Nowadays the class can be conducted online.
Nowadays the class can be conducted online.

I’m sure that at the interview in Boston I was told that I would be teaching eight 40- or 45-minute lessons every day, with 10-minute breaks in between.  I imagine it was mentioned that during those 10-minute breaks I would write comments about the performance of each student in the previous class, put those students’ files away, find the files of the students in my next class, choose a unit in the textbook to teach them, and then prepare for that lesson.  But somehow it didn’t sink in just how hectic of a teaching schedule that would be.  For most lessons there was next to no time available to prepare.    

The lack of prep time meant that for most lessons I could do little but follow the textbook through the lesson steps I’d been taught in initial training.  I was teaching the material pretty much the same way everybody else did, and much the same way from unit to unit.  In theory the small-group classes our company offered meant students could get individual attention and instruction tailored to their needs, but in fact the lack of preparation time meant most lessons would be taught on the standard pattern no matter who was sitting in front of me.  

Lack of training didn’t help either; as mentioned before most of us had no prior experience teaching ESL, and initial training at Nova was only three days long.  Berlitz gives new instructors ten days of initial training.  But considering that English language teachers working in universities generally have a master’s degree in teaching ESL, even a couple of weeks hardly seems adequate preparation.

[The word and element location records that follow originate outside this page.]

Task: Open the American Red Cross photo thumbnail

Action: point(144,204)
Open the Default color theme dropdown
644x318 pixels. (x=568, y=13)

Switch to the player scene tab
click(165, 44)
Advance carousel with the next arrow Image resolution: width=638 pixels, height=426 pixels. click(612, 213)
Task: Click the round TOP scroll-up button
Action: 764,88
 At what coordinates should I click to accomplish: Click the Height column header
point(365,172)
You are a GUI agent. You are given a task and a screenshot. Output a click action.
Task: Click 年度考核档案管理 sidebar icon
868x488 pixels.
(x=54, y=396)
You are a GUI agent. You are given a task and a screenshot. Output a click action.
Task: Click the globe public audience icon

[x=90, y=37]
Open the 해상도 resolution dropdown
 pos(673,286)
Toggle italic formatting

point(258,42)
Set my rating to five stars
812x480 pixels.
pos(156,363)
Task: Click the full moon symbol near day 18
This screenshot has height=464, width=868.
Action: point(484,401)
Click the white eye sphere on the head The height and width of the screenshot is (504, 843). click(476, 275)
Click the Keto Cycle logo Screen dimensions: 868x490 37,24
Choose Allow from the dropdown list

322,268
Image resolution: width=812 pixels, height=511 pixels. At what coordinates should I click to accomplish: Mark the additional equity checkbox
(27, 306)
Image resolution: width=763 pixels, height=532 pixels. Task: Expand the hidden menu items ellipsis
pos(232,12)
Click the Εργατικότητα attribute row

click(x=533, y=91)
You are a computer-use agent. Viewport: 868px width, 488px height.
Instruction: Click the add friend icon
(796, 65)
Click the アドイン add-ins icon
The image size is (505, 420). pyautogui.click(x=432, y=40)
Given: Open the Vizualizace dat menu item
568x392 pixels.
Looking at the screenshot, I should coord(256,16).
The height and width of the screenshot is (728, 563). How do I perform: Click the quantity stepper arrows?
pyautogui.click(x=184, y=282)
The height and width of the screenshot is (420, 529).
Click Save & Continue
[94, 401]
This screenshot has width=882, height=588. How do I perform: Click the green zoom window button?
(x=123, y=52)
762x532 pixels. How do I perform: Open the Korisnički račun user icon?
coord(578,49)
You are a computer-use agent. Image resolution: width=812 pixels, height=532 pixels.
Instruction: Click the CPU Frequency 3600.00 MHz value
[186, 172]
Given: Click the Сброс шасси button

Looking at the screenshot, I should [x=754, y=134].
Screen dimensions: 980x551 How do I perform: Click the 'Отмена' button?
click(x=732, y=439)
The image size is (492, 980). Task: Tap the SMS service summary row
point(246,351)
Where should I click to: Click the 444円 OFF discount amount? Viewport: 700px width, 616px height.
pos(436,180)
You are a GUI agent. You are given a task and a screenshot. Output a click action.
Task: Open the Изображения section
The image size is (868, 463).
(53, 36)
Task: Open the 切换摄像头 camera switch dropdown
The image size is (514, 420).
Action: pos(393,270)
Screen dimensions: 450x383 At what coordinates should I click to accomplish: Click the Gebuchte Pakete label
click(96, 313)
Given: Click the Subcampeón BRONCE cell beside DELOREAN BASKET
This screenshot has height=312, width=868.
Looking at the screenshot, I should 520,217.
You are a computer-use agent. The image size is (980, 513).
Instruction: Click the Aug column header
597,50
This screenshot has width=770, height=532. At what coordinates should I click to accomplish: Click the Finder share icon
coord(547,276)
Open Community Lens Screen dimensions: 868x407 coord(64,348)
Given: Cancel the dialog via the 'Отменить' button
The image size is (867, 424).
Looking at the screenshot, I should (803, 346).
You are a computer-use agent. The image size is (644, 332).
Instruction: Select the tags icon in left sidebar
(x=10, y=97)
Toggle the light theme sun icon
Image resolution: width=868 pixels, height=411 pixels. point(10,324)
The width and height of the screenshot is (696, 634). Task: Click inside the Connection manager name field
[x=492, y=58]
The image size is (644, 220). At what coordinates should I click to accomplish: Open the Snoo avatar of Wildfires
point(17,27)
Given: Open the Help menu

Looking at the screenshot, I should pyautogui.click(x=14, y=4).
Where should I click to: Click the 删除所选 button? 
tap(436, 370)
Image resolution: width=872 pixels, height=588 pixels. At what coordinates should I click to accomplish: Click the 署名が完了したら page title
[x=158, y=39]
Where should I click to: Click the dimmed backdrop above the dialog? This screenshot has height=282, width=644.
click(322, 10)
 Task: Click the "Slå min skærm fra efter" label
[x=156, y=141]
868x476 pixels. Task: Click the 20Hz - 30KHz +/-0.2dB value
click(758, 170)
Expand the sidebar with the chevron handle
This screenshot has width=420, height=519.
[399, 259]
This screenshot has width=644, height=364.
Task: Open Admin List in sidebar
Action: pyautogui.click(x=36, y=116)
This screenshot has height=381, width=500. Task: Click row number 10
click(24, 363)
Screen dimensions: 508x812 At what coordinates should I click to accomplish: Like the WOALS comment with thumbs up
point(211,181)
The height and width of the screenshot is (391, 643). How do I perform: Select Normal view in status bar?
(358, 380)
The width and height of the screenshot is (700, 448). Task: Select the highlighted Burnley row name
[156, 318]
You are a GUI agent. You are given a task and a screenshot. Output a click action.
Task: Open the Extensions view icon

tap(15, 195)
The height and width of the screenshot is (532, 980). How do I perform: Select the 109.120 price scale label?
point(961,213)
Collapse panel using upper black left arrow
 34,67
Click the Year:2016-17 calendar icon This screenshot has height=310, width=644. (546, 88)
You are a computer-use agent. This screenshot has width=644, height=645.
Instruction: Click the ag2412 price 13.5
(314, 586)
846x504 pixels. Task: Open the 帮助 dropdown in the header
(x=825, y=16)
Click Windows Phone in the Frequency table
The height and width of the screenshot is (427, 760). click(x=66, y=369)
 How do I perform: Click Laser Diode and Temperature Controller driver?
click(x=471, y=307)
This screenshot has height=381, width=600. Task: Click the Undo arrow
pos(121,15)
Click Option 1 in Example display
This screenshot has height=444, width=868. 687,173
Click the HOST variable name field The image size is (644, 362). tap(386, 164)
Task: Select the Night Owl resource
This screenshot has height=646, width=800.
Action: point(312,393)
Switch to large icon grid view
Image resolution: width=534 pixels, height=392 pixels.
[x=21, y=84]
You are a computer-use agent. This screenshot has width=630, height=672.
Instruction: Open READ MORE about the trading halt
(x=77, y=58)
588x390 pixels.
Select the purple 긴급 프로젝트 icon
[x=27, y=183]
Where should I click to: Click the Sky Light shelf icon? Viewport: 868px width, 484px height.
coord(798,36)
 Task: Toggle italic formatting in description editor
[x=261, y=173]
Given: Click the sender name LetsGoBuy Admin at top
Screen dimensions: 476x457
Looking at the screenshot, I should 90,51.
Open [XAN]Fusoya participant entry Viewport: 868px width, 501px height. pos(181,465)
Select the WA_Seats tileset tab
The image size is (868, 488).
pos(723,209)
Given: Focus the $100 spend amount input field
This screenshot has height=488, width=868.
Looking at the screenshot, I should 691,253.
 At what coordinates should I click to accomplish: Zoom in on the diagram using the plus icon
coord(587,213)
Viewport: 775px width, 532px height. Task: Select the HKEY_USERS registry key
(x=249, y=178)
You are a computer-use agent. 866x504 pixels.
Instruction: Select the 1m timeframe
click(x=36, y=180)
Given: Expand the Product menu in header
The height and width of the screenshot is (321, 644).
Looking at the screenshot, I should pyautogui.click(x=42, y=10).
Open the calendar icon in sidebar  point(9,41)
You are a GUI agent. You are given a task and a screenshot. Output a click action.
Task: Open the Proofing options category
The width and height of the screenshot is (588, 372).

I did learn a lot on the job.  I learned a considerable amount about English grammar and usage from students asking me all sorts of questions about things I’d never thought about before.  Over time I collected some (unapproved) supplemental materials to use with my lessons, and developed alternative ways to teach topics not covered in our texts and problem areas that kept cropping up again and again.  Some instructors who had been teaching more than a decade basically didn’t use the textbook any more, having put together a great deal of their own material and developed extremely flexible ways of using it.  The students I spoke to said they greatly appreciated the efforts of these teachers.         

The Results

Eikaiwa schools seem to serve some students fairly well.  Ms. P used to take Nova lessons several times a week after a trip to Walt Disney World in Florida five years ago inspired her to try to learn so she could talk to the people she meets on her travels.  “When I started I couldn’t say much beyond ‘Hello’, ‘Excuse me’, and so forth.  But now when I go on an overseas vacation I can enjoy talking with the locals and the other tourists.”  

But not all students are as satisfied.  Akiko spent about five years at Nova also, taking one or two lessons a week.  During that time she took the TOEIC (Test of English for International Communication) twice, three years apart.  Her score was the same each time.  But late last summer she moved to a different division of her company in which she has to work with foreigners, mostly in English, quite frequently.  After about five months of this she took the test again, and this time her score was twenty-five points higher.  “Five months at my current job, using English every day, has improved my English ability more than five years at Nova did.”

For Ms. H, another former student, “The most mysterious thing about the eikaiwa schools is this: why, when we are spending so much money and time studying at these places, can’t we all speak English?”  Well, for every student the answer might be different, and the situation at every school is not identical either.  I’ll let the readers draw their own conclusions from what I’ve seen and heard.  

The job did have its rewards for me.  I remember once coming back to work after lunch and passing a young man signing in at the counter.  I took a second look, and remembered that when I first met him he was just thirteen years old, and could barely say more than “Hello” and “How are you?”  Now, six years later, he was able to express himself quite fluently in English.  He was hoping to do part of his university education overseas, and I was confident that he had the linguistic means to do so.  I felt pretty good about being part of the reason he was in a position to pursue his ambitions.